Evolution of Lab at NeoCon 2024

At NeoCon 2024, Formaspace is presenting the Future of Lab. Take a look at the evolution of laboratory science in the 19th and 20th Centuries.
 
AUSTIN, Texas - June 6, 2024 - PRLog -- To better understand the laboratory of the future, let's take a retrospective look at the evolution of laboratory science in the 19th and 20th Centuries.

American And European Laboratory Design Before World War One

American ingenuity in the 19th and early 20th Centuries brought us revolutionary advances in communication (the telegraph network, telephone, phonograph, motion pictures), transportation (the intercontinental railway, first airplane, affordable automobiles), and electric appliances (the incandescent light bulb, vacuum cleaner) just to name a few.

The famous American laboratories of the period were typically privately funded and often located in rustic buildings or converted garages or horse stables. Most were typically constructed of wood or brick, with exposed brick or wood beadboard wall surfaces, large wooden sash windows, and rough-sawn floorboards equipped with basic free-standing wood furniture.

Interestingly, many of the seminal experiments of the period relied on what we might today call a "makerspace" type laboratory; lab scientists regularly used machine tools to craft unique custom equipment for their experiments, for example, using glassblowing techniques to create individual vacuum vessels.

In contrast to American laboratories, the best-known European labs in the period were established by major universities or state-sponsored institutes.
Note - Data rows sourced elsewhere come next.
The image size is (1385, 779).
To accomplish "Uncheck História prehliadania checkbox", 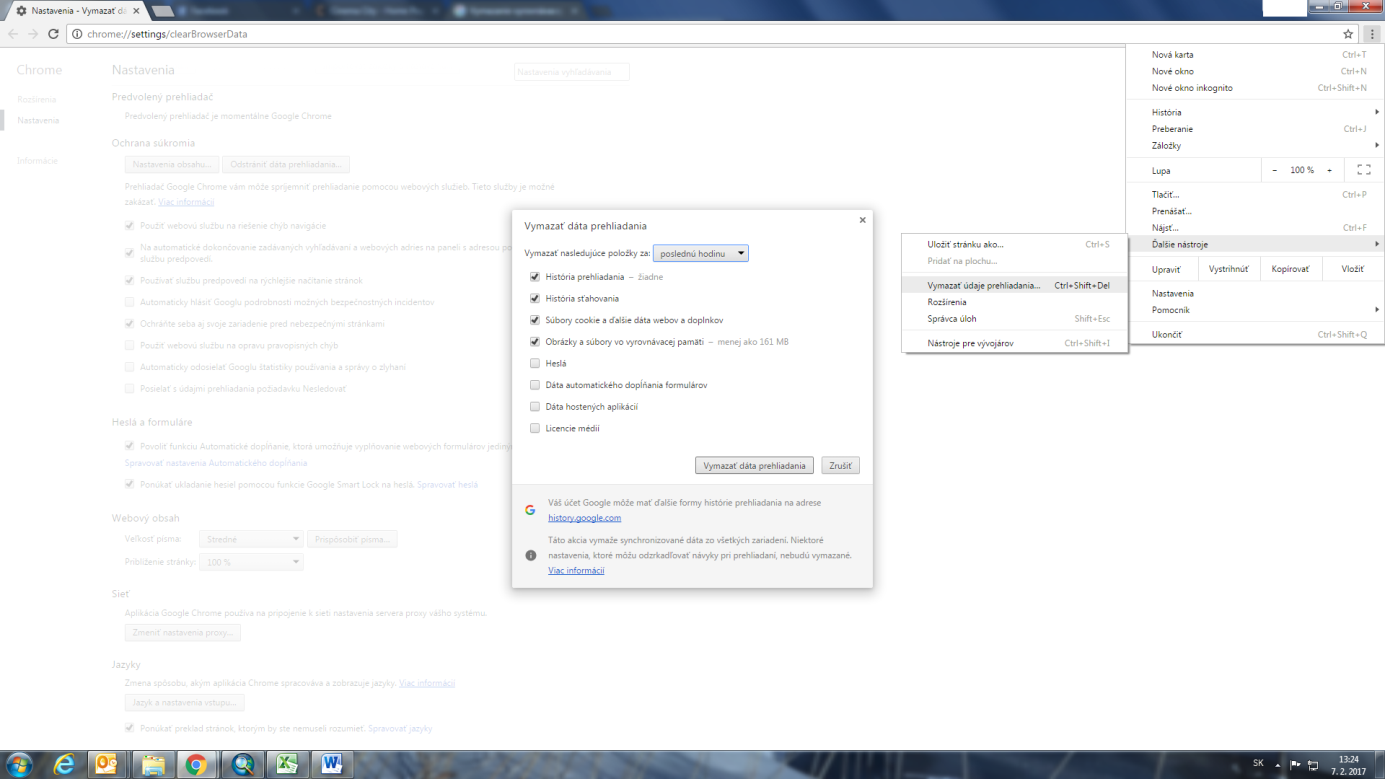I will (x=535, y=277).
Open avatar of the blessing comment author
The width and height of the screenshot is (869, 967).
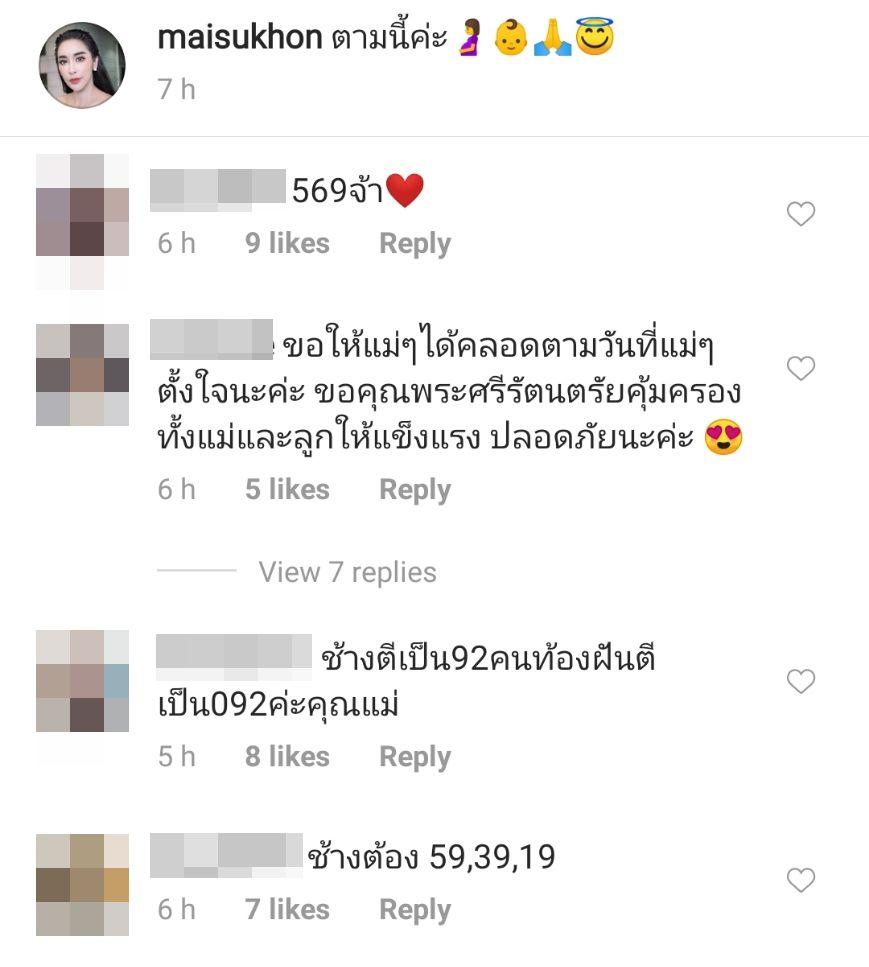click(82, 375)
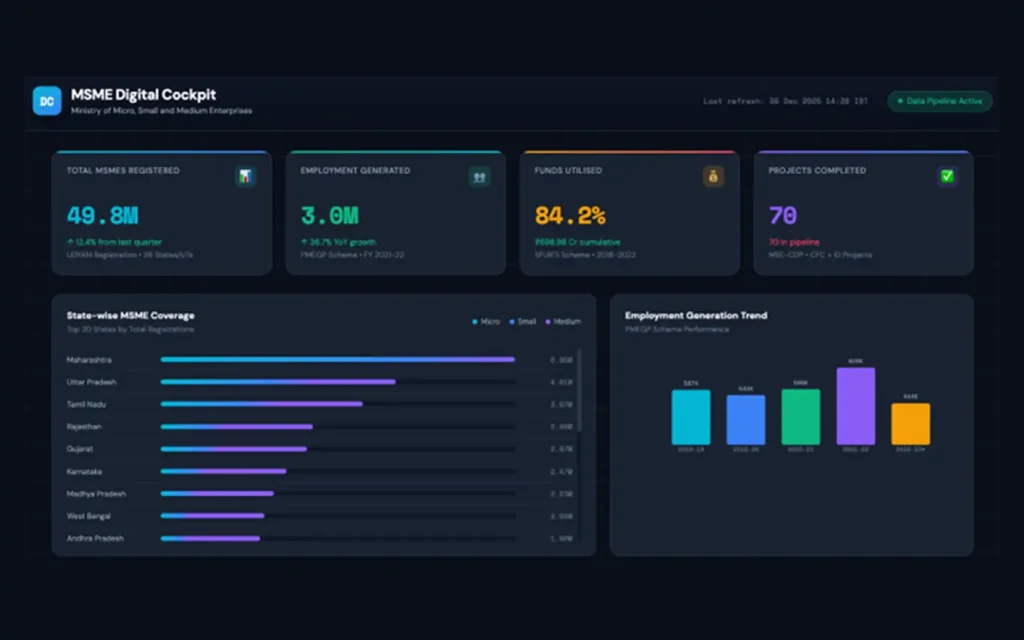The width and height of the screenshot is (1024, 640).
Task: Click the Data Pipeline Active status badge
Action: coord(940,101)
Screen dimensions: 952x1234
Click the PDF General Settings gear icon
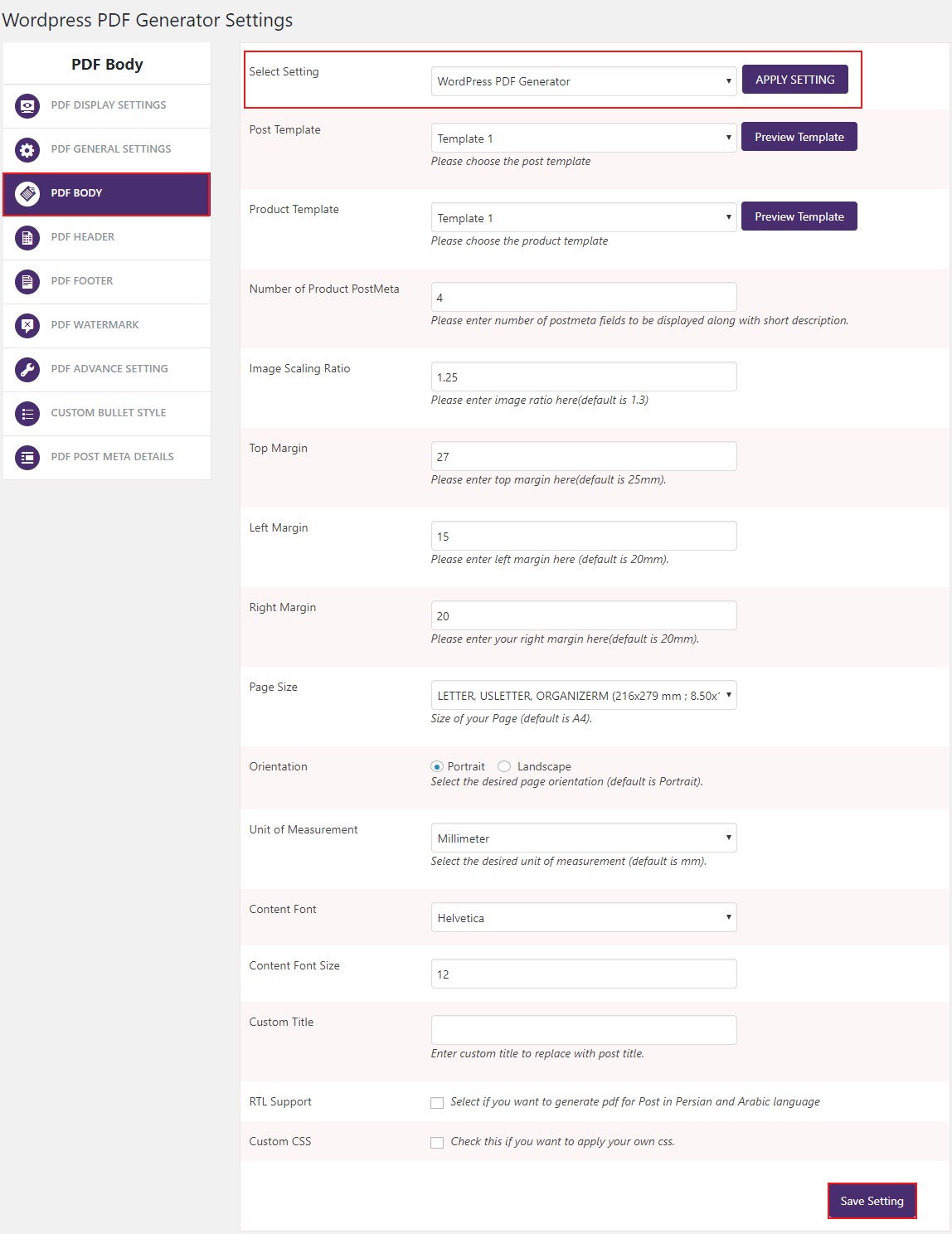click(27, 150)
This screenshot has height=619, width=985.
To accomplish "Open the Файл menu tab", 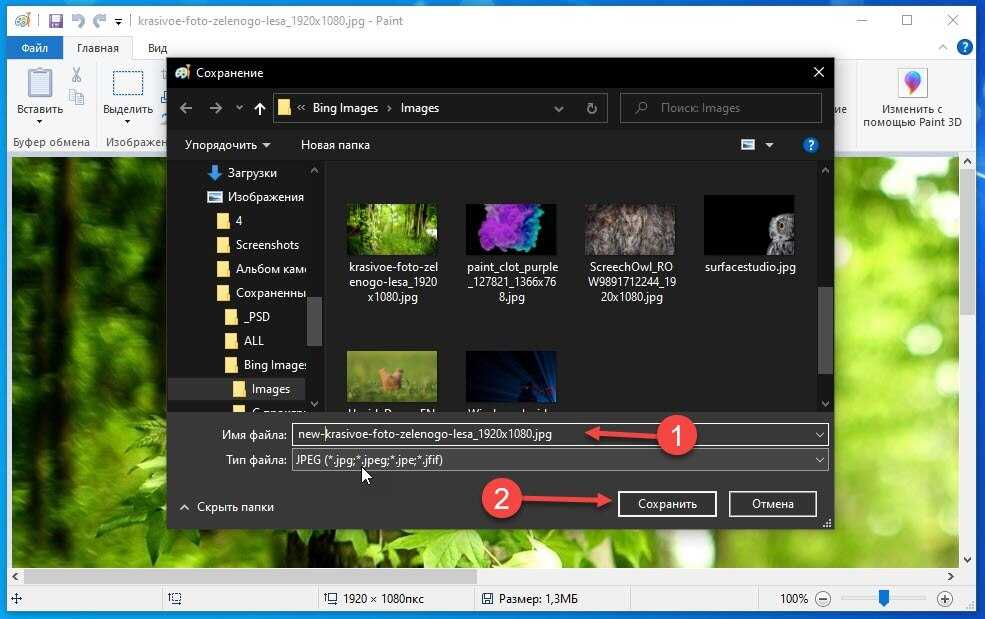I will [x=35, y=48].
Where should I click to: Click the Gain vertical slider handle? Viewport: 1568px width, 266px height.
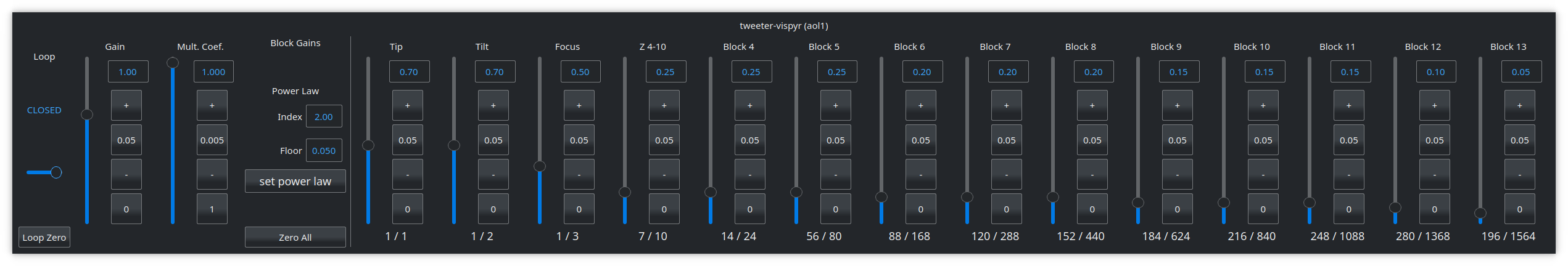87,115
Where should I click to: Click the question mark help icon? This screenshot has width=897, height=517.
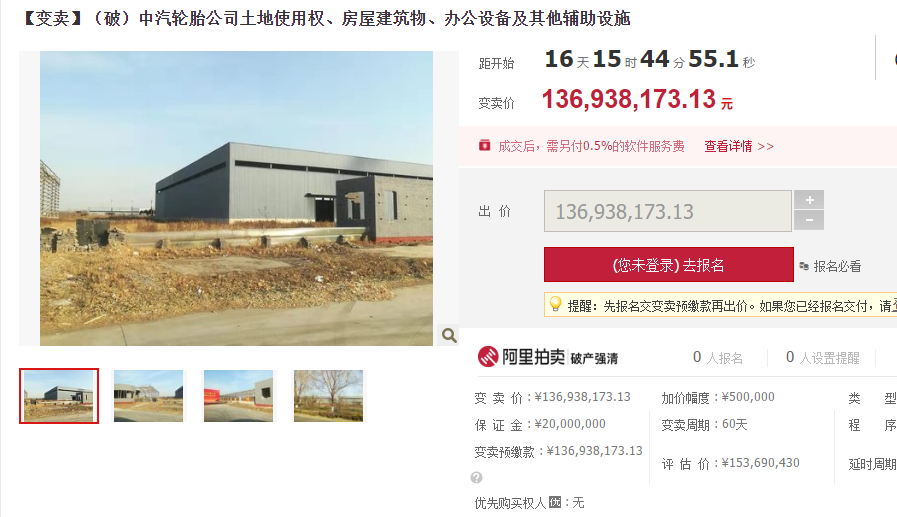click(x=477, y=478)
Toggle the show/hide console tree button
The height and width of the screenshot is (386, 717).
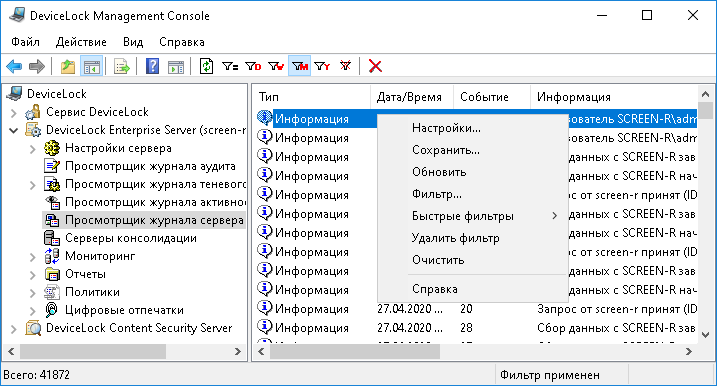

An example is the Cavendish Laboratory at Cambridge University in the UK, where in 1917, New Zealander Ernest Rutherford was the first to split the atom and identify the neutron. Despite its prominent role in physics discoveries, the Cavendish Lab remained a hodge-podge of cramped lab quarters and building additions typical of urban Victorian architecture in Britain.

In contrast, Germany constructed numerous modern, purpose-built scientific research institutions, including The Prussian Academy of Sciences and Humboldt University in Berlin. The goal was to advance the field of German science, to train young scientists, and to recruit the world's best talent, including Albert Einstein, whom physicist Max Planck personally recruited in 1914 from Switzerland to join the Kaiser Wilhelm Gesellschaft (KWG) institute (shown above) in Dahlem, a wealthy, leafy enclave of Berlin.

Some German laboratories were built according to the Kirkbride Plan (a 19th-century American innovation in hospital and mental asylum design) that incorporated long, narrow 'batwing' corridors spreading out from the center to improve crossflow ventilation and access to natural light.

This focus on ventilation and natural light would become a laboratory design theme once again in the 21st Century.